Human Rights Watch slams Azeri govt’s crackdown on media, NGOs

Human Rights Watch slams Azeri govt’s crackdown on media, NGOs

PanARMENIAN.Net - The Azerbaijani government’s unrelenting crackdown is decimating the country’s once vibrant community of independent nongovernmental organizations and media, Human Rights Watch said Wednesday, January 27 in its World Report 2016.

Courts have sentenced leading human rights defenders and other government critics to long prison terms in politically motivated, unfair trials. Dozens more face harassment and prosecution, and the authorities have denied entry to international human rights monitors and journalists. The crackdown escalated in 2015 and continued as Baku hosted the first European Games in June. Azerbaijan’s international partners struggled to find a unified response to the crackdown.

“The government’s crackdown in Azerbaijan is unprecedented in the country’s post-Soviet history,” said Giorgi Gogia, South Caucasus director at Human Rights Watch. “Although the government is opening the country for international sporting and other events, it’s closing the country to human rights scrutiny.”

Among those handed prison sentences ranging from six to eight-and-a-half years are the human rights lawyer Intigam Aliyev, the veteran human rights defenders Leyla and Arif Yunus, the prominent investigative journalist Khadija Ismayilova, and the human rights campaigner Rasul Jafarov. Others imprisoned on politically motivated charges include the Azadlig columnist Seymur Haziyev, and opposition party activists Siraj and Faraj Kerimlis, and Murad Adilov. Taleh Khasmammadov, a human rights activist, was sentenced to three years.

In December, an appeal court released the Yunuses on five years probation because of their serious health ailments.

In addition to banning several international monitors and journalists from entering the country during 2015, the government forced the closure of the Organization for Security and Cooperation (OSCE)’s Baku office. The OSCE for the first time refused to send an observation mission to Azerbaijan’s parliamentary elections, citing the restrictions on the mission.

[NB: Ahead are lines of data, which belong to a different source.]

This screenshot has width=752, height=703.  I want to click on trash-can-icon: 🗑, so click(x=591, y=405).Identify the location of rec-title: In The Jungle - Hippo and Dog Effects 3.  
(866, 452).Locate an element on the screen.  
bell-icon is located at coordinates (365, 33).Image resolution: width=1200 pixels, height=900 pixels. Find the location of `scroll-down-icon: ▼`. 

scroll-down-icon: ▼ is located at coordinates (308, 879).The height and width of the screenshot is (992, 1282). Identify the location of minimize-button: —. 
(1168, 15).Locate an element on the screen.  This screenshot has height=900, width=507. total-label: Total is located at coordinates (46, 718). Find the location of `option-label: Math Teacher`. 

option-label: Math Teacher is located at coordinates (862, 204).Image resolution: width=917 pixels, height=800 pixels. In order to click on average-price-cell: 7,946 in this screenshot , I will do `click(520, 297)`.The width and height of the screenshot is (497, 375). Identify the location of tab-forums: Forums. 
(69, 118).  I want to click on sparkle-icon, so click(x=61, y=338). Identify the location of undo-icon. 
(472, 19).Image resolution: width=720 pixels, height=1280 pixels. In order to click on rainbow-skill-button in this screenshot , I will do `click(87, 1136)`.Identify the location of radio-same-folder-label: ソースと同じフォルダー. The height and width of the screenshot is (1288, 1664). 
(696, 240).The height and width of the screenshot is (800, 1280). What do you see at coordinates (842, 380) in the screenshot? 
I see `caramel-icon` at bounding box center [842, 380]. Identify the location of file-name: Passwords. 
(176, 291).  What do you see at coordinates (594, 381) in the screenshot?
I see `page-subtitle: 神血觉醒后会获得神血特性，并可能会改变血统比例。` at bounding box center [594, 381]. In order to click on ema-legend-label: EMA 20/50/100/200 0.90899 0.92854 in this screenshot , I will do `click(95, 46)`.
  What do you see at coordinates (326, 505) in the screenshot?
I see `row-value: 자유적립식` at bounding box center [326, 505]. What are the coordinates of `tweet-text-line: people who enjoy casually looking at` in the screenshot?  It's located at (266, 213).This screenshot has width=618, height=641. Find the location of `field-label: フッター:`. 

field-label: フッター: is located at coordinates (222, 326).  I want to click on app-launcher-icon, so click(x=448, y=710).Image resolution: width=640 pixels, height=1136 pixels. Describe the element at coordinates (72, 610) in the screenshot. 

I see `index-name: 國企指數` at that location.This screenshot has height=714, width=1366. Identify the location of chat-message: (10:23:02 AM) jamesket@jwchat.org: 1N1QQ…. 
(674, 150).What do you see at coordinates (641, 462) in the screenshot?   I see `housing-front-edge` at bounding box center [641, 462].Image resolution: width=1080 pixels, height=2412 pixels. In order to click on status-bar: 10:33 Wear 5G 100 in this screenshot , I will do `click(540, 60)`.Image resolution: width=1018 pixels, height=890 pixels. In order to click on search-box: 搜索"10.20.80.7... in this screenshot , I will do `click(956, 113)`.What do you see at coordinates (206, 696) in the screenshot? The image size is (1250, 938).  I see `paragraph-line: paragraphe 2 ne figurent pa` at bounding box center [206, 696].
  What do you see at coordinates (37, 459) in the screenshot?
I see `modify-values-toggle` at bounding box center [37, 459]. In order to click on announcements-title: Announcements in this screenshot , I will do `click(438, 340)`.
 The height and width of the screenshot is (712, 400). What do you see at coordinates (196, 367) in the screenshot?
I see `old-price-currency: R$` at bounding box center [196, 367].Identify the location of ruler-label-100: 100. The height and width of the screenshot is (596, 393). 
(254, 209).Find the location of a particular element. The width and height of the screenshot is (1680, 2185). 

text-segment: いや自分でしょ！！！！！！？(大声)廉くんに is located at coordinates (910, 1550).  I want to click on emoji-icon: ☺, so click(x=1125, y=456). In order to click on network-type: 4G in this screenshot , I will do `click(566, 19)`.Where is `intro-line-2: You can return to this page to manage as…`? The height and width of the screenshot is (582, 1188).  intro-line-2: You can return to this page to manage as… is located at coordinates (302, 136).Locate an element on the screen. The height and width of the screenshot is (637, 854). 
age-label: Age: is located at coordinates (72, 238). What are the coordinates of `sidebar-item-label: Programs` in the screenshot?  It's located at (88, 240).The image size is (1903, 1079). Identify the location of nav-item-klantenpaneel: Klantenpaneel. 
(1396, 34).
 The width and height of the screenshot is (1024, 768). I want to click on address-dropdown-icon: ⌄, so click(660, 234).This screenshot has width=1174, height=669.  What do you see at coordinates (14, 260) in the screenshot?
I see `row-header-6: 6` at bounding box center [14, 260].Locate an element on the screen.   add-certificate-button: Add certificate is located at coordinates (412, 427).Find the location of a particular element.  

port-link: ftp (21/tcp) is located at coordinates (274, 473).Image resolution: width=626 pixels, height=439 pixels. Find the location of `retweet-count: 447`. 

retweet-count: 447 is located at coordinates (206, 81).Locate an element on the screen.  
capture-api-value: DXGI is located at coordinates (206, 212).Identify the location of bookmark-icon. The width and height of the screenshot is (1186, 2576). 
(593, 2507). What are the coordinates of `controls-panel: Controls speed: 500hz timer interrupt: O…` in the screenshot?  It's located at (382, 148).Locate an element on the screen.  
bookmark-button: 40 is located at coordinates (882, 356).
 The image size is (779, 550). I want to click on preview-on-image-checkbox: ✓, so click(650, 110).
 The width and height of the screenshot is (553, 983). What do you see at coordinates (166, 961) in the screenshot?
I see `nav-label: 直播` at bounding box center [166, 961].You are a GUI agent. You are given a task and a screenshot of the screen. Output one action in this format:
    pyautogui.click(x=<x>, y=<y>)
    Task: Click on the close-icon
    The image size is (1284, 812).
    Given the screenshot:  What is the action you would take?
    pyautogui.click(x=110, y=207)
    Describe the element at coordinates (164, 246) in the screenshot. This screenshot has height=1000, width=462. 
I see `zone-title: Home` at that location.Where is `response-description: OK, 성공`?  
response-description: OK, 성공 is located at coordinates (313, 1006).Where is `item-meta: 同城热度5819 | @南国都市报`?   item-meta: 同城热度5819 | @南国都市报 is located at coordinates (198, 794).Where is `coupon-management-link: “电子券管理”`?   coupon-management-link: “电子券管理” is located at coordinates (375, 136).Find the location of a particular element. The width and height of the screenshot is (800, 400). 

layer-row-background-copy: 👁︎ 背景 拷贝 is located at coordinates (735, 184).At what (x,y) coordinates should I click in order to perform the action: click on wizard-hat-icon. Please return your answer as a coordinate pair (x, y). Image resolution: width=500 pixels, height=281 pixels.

Several Council of Europe institutions spoke out strongly about the crackdown, but failed for the most part to impose any consequences. Finally in December, the Council of Europe’s secretary general, Thorbjørn Jagland, announced an inquiry into Azerbaijan’s implementation of the European Convention on Human Rights. He said it was triggered by European Court of Human Rights findings on “an arbitrary application of the law in Azerbaijan, notably in order to silence critical voices and limit freedom of speech.”